About this book
Alfred Hitchcock's 1951 thriller based on the novel of the same name by Patricia Highsmith (author of The Talented Mr. Ripley) is about two men who meet on a train: one is a man of high social standing who wishes to divorce his unfaithful wife; the other is an enigmatic bachelor with an overbearing father. Together they enter into a murder plot that binds them to one another, with fatal consequences.
This Queer Film Classic delves into the homoerotic energy of the film, especially between the two male characters (played by Farley Granger and Robert Walker). It builds on the question of the sexuality the film puts on view, not to ask whether either character is gay so much as to explore the queer relations between sexuality and murder and the strong antisocial impulses those relations represent.
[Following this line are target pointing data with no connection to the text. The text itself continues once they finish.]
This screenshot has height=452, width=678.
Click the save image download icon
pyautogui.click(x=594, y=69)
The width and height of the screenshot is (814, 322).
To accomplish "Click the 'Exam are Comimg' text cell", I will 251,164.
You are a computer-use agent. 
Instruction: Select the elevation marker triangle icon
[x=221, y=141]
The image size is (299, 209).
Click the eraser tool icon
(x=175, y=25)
The book also includes a look at the making of the film and the critical controversies over Hitchcock's representations of male homosexuality.
If you’re a fan of Hitchcock’s classic film, this book is an intelligent must-have.
This latest entry to the Queer Film Classic series does not disappoint. Here Goldberg offers a compelling, scholarly look at the production of the film, critical (queer and otherwise) analyses, and the theme of “double-ness” and its (according to Truffaut) obsession with the number two ... Highly recommended for fans of Hitchcock, Highsmith, critical analysis, and film studies. Engaging and readable, this work—with all its light and intrigue—will make any reader want to pick up the DVD too.